L’analyse des disponibilités alimentaires pour le cheptel national est une autre entrée pour appréhender les changements que l’élevage pastoral a connus au cours des cinquante dernières années. Cette analyse révèle une véritable érosion de la contribution des parcours (en unités fourragères) dans l’alimentation du cheptel national. Ainsi, durant la période de mise en œuvre du Plan Maroc vert par exemple, les parcours n’ont contribué qu’à hauteur de 21%, contre 32% de coproduits des cultures, 24% de grains de céréales, 12% de coproduits de l’agro-industrie et de 11% de cultures fourragères. Ce qui illustre parfaitement l’ampleur des processus de dégradation que les parcours continuent de subir. La surcharge animale, d’une part, et l’érosion continue des capacités de production fourragère des parcours, d’autre part, sont devenues telles que le recours à l’importation d’aliments de bétail est devenu massif et structurel pour couvrir les besoins du cheptel national. ! A cela, s’ajoute le processus entamé de la melkisation des terres collectives qui pourrait être le coup fatal à l’activité du pastoralisme.
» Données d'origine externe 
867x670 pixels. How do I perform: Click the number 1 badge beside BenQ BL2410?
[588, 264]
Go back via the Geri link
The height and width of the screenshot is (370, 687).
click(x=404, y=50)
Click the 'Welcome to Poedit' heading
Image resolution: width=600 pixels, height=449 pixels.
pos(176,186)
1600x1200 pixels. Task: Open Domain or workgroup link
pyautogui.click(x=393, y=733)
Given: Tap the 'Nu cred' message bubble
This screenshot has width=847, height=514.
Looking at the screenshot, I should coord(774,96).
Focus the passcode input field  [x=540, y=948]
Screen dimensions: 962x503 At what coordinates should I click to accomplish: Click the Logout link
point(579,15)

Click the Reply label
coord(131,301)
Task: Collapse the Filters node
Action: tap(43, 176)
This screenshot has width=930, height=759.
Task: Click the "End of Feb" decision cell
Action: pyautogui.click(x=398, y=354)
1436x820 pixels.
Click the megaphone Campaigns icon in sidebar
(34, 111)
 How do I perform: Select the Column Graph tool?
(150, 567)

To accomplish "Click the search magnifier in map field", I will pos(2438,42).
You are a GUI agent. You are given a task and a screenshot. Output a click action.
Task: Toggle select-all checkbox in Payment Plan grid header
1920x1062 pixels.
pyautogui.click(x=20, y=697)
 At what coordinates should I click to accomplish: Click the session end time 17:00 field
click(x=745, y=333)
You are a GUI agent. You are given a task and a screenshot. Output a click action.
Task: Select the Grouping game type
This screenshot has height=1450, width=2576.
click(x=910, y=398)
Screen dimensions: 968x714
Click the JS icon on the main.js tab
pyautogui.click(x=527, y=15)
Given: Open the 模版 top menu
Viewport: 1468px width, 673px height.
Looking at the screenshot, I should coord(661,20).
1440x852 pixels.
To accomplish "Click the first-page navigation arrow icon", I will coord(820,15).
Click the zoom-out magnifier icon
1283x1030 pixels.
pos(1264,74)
En définitive, cette petite fenêtre ouverte sur l’évolution de l’élevage pastoral dans notre pays conforte, si besoin est, une des idées fortes exprimées par Feu Paul Pascon, il y a cinq décennies : « En matière de pastoralisme, tout le monde fait la réclame d’un idéal égalitariste et primitif du nomadisme ancestral. Il s’agit d’un modèle historique qui a peut-être eu une certaine valeur dans les siècles passés, mais qui ne vaut plus grand-chose aujourd’hui.»
Le contexte et les perspectives précédemment évoqués et la situation de plus en plus dégradée de l’indépendance alimentaire du pays suggèrent un engagement ferme et résolu d’une réflexion profonde sur notre modèle agricole et alimentaire. Concernant le secteur « dit » d’élevage pastoral, toutes les approches, si nombreuses soient-elles, que le pays a expérimentées depuis la fin des années soixante avec la promulgation du Code des investissements agricoles, n’ont pas réussi à promouvoir durablement ce type d’élevage, ni même à endiguer les processus à la base de son déclin. Dans ce domaine, notre pays devrait entreprendre un exercice d’intelligence collective pour imaginer des approches et construire des modèles qui s’inscriraient en rupture avec celles et ceux adoptés et déployés jusqu’à présent. Sur ce registre, il est utile de rappeler que feu Paul Pascon ne s’est pas limité à saisir et comprendre les tenants et aboutissants des changements à l’œuvre du pastoralisme dans son pays. Il a proposé les grandes lignes d’ « Une solution pour une gestion plus « rationnelle » des parcours collectifs : La société immobilière pastorale »…
(1) « La compétition des éleveurs dans la région d’Azrou : Essai de sociologie du pastoralisme », « Une solution pour une gestion plus « rationnelle » des parcours collectifs : La société immobilière pastorale », « Réflexion sur le pastoralisme : Intervention au séminaire sur l’élevage ovin et l’aménagement des parcours en Tunisie Centrale. Qirwan, le 18-19 avril 1972. « Aménagement du territoire et élevage ovin ». In Paul Pascon, « Études rurales : idées et enquêtes sur la campagne marocaine. Société marocaine des éditeurs réunis. Septembre 1980.